You can make a responding chatbot in just a handful of lines. First, create your package.json in your project’s folder:

{
  "name": "node-irc-bot",
  "version": "0.0.1",
  "author": "Kevin Carmody",
  "description": "A simple IRC bot",
  "main": "./index",
  "dependencies": {
    "irc": "*"
  },
  "engines": {
    "node": "*"
  }
}

This uses the irc lib in the npm repositories. So when you do npm install, it’ll be added to your node_modules folder.

Then, create an index.js file with something like the following in it:

var irc = require('irc');

// create and connect
var client = new irc.Client('irc.freenode.net', 'skinofstars-bot', {
    channels: ['#test-skinofstars-bot']
});

// listen and log
client.addListener('message', function (from, to, message) {

    // outputs to the terminal window running the bot
    console.log(from + ' => ' + to + ': ' + message);

    // outputs to the chat channel
    client.say(from, 'I just heard ' + from + ' speak');
});

Assuming you have your Node setup, you can now just run node index.js and it’ll connect to freenode as user skinofstars-bot, join the channel #test-skinofstars-bot and say a message every time anyone speaks… which will be pretty annoying!
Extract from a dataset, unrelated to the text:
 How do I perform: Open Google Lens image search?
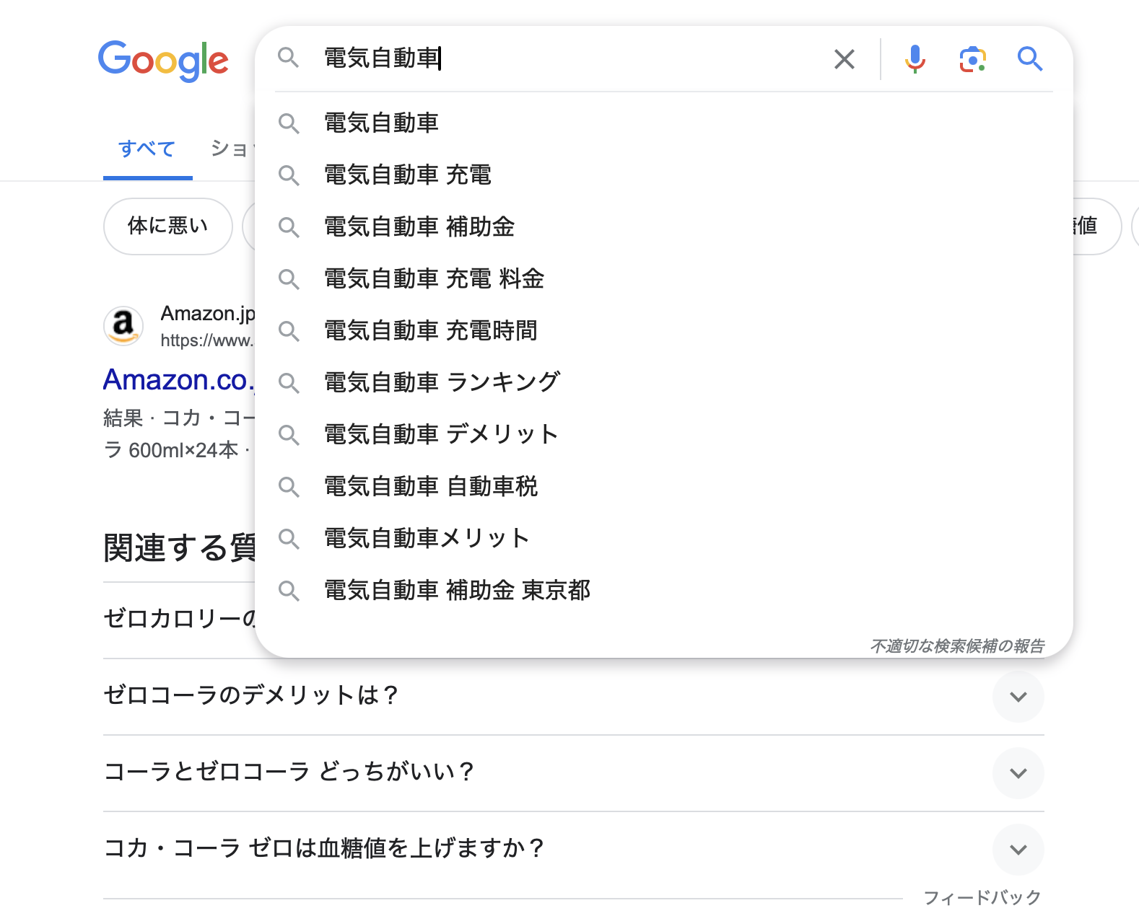972,59
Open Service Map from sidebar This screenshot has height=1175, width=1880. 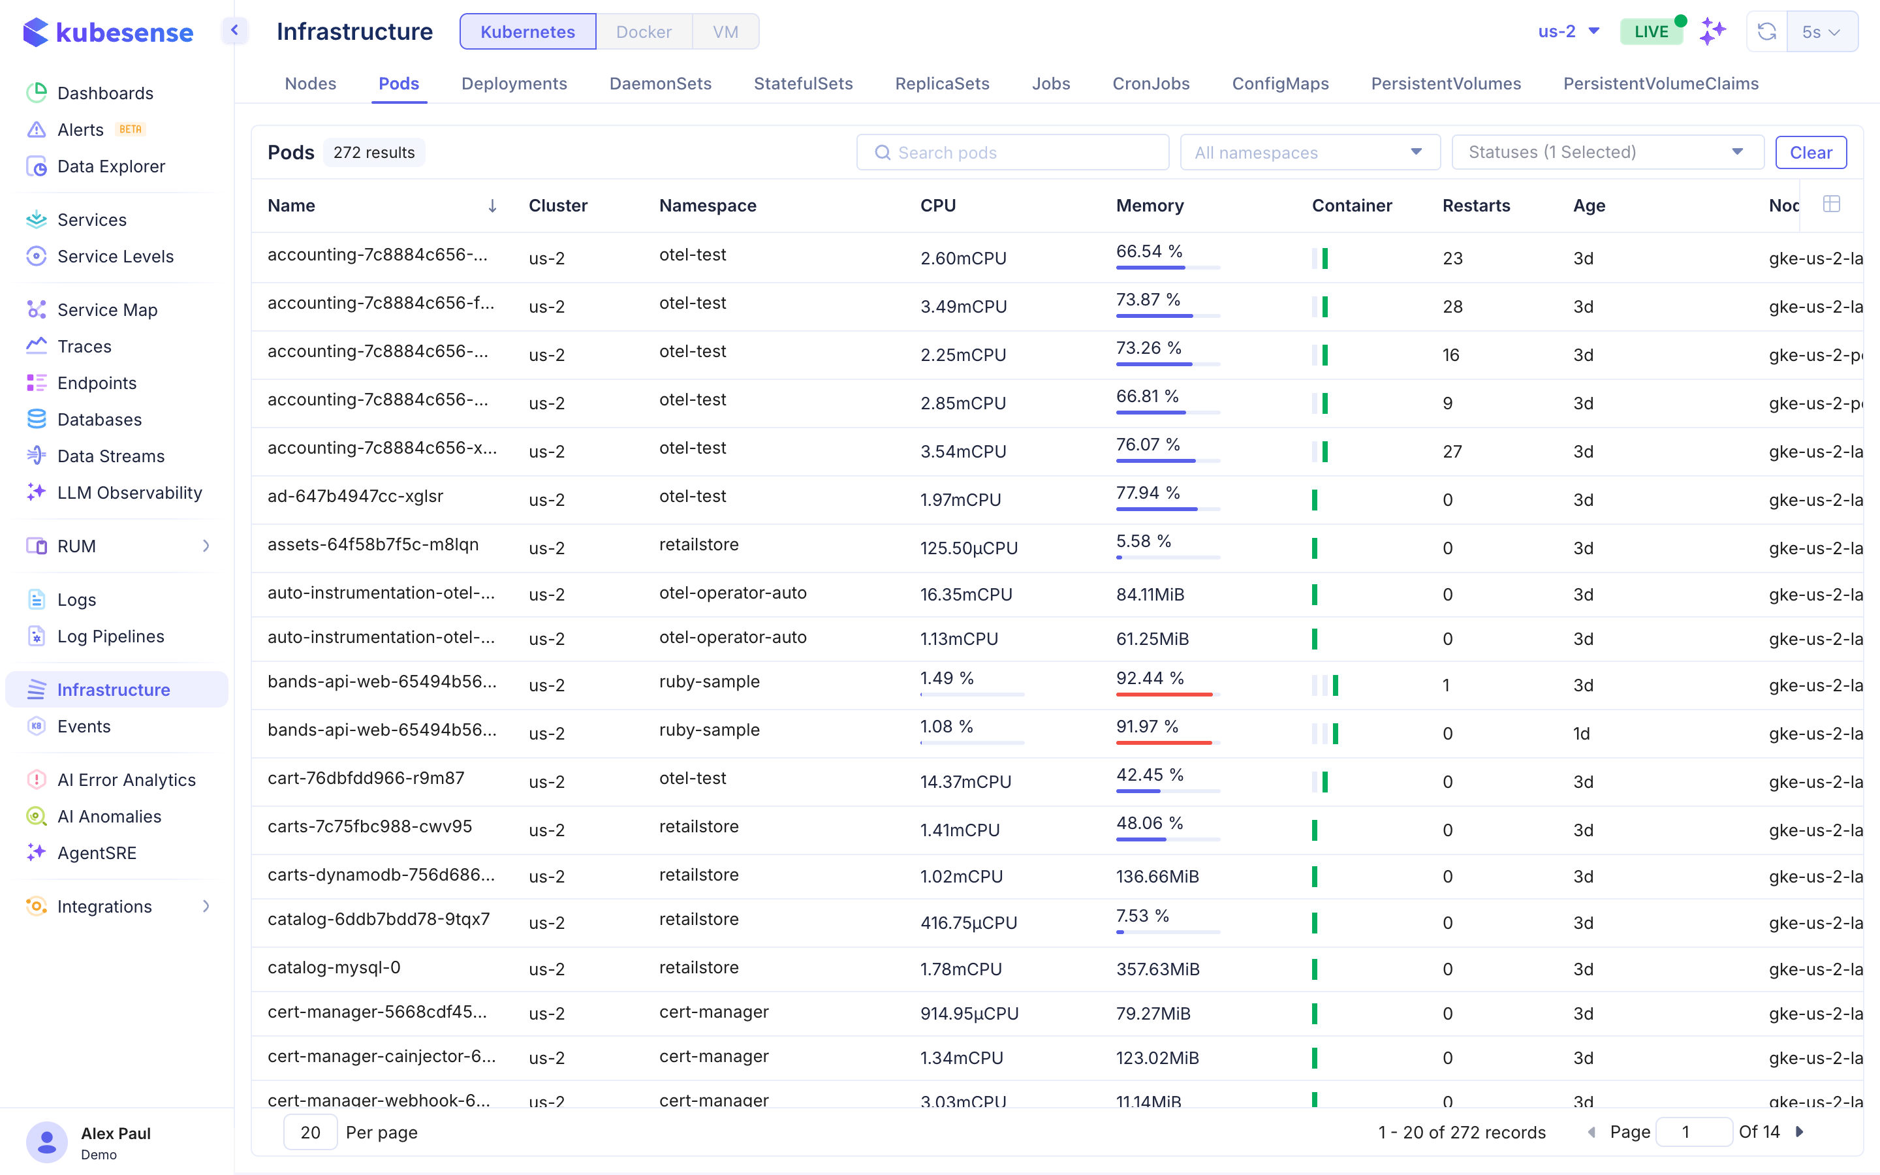click(x=107, y=309)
So there we have a basic connect and response chatbot in little more than 25 lines of code.

Now let’s get this fella logging to our db. I wanted a simple document store that would allow me to write in JS, end to end. For this project, I’m using CouchDB.

Again, I’m looking for simplicity in this process, and I found a wonderful little CouchDB lib called nano. To use it just add "nano": "*" to your package.json dependencies section, run install again and you’ll be good to go. You’re then looking at a few extra lines to get storing to your Couch instance:

var nano = require('nano')('http://localhost:5984');
var db = nano.use('chatdb');

Now you can start logging where appropriate:

client.addListener('message', function (from, to, message) {
    db.insert(message, '', function(err, body) {
        if (err) {
            console.log(err);
        }
    });
});

And that’s about all there is to it really. You can see the whole thing put together at the jsoxbot on JS Oxford’s Github.